- SUPPLIED TEXT -
• • •
Continuity Excercise 8.1 Question 10 (vii)

Discontinuous
Hint:
For a function to be continuous at a point, its LHL RHL and value at that point should be equal.
Solution:
Given,
$f(x)=\left\{\begin{array}{c} \frac{2|x|+x^{2}}{x}, \text { if } x \neq 0 \\\\ 0, \quad \text { if } x=0 \end{array}\right.$
$f(x)=\left\{\begin{array}{c} \frac{2 x+x^{2}}{x}, \text { if } x>0 \\\\ \frac{-2 x+x^{2}}{x}, \text { if } x<0 \\\\ 0, \quad \text { if } x=0 \end{array}\right.$
$f(x)=\left\{\begin{array}{c} (x+2), \text { if } x>0 \\\\ (x-2), \text { if } x<0 \\\\ 0, \quad \text { if } x=0 \end{array}\right.$
We observe
[LHL at $x=0$ ]
$\lim _{x \rightarrow 0^{-}} f(x)=\lim _{h \rightarrow 0} f(-h)=\lim _{h \rightarrow 0}(-h-2)=-2$
[RHL at $x=0$ ]
\begin{aligned} &\lim _{x \rightarrow 0^{+}} f(x)=\lim _{h \rightarrow 0} f(h)=\lim _{h \rightarrow 0}(h+2)=2 \\\\ &\lim _{x \rightarrow 0^{+}} f(x) \neq \lim _{x \rightarrow 0^{-}} f(x) \end{aligned}
Thus, $f\left ( x \right )$ is discontinuous at $x=0$ .
• • •
- SOURCE DATA -
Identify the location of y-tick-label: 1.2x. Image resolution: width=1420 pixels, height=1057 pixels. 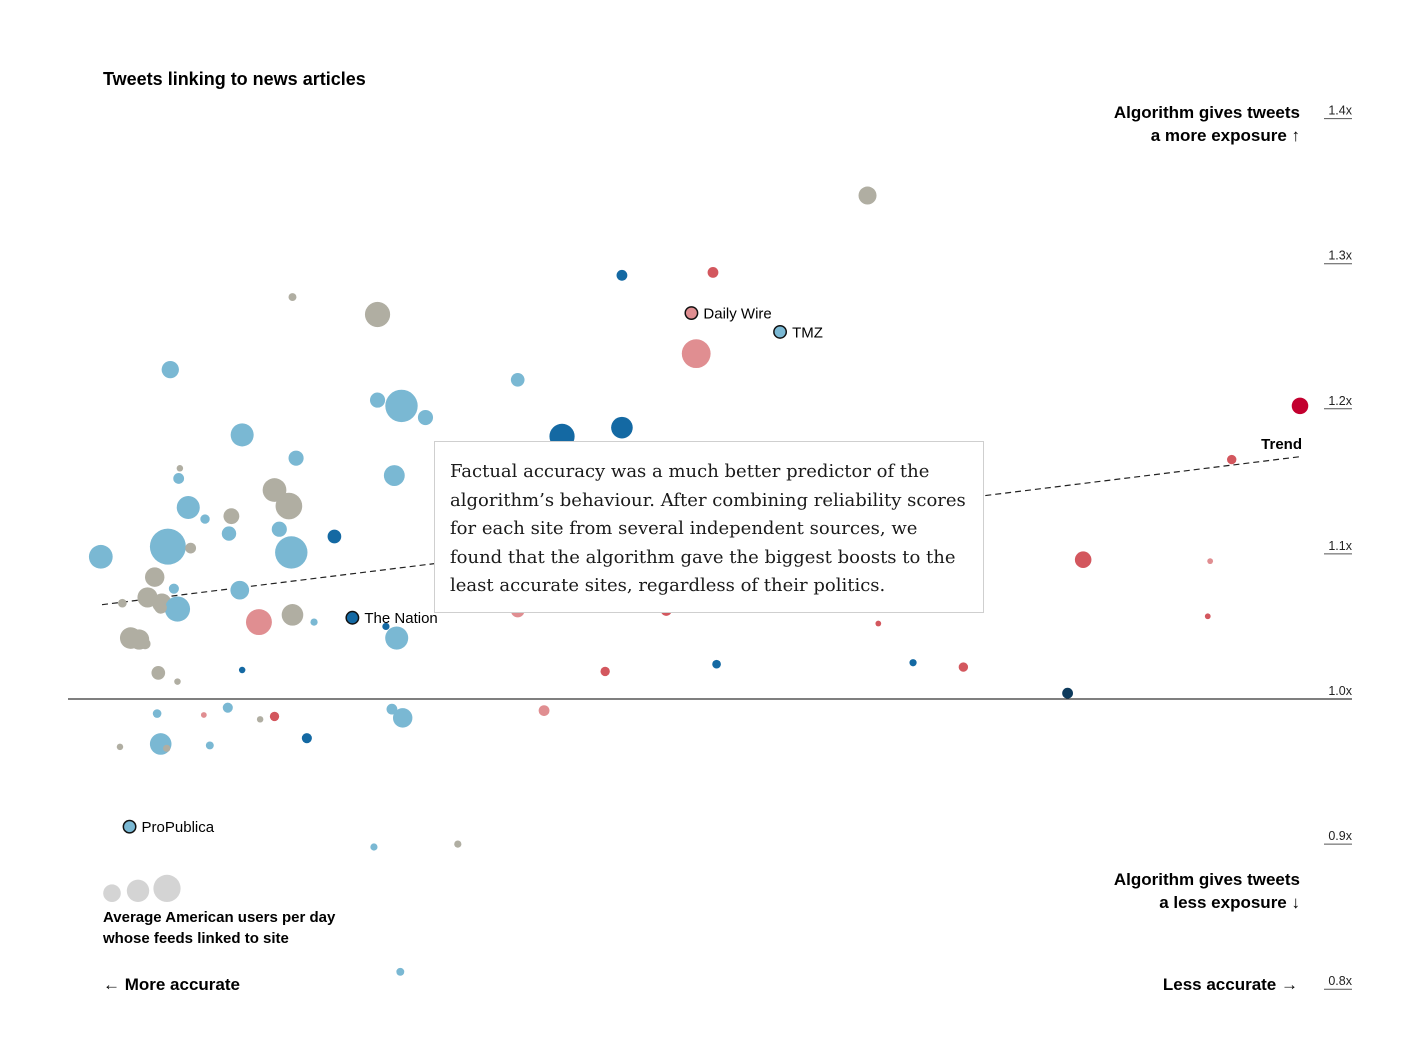
(1340, 401).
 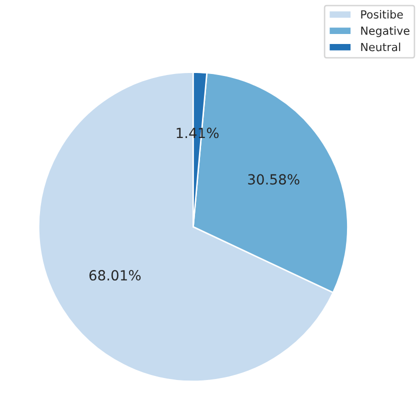 I want to click on legend-label: Positibe, so click(x=382, y=14).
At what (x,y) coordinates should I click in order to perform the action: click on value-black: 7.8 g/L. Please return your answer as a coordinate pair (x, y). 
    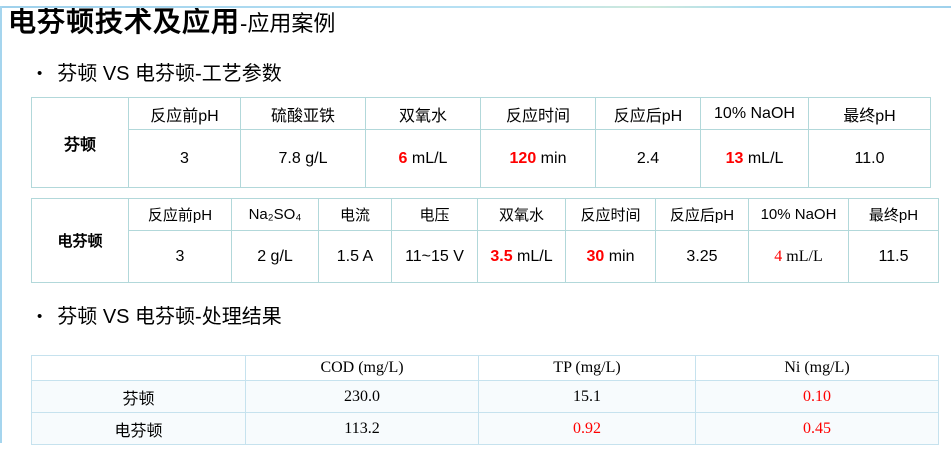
• • •
- REQUIRED ACTION A -
Check the three statements against the continuity solution: (i) The hint says that, for a function to be continuous at a point, its LHL, its RHL and its value at that point should be equal. (ii) The solution concludes that f(x) is continuous at x=0. (iii) The line right after "Solution:" reads "Given,". For each statement, answer yes or no and quote the words of the text that settle it.
- REQUIRED ACTION B -
In the continuity solution, copy the passage starting with "Continuity Excercise 8.1" and going on through "should be equal.", putting "location" in place of each "point".

- YOUR RESPONSE A -
(i) Yes: "its LHL RHL and value at that point should be equal."
(ii) No: "is discontinuous at"
(iii) Yes: "Given,"

- YOUR RESPONSE B -
Continuity Excercise 8.1 Question 10 (vii)

Discontinuous
Hint:
For a function to be continuous at a location, its LHL RHL and value at that location should be equal.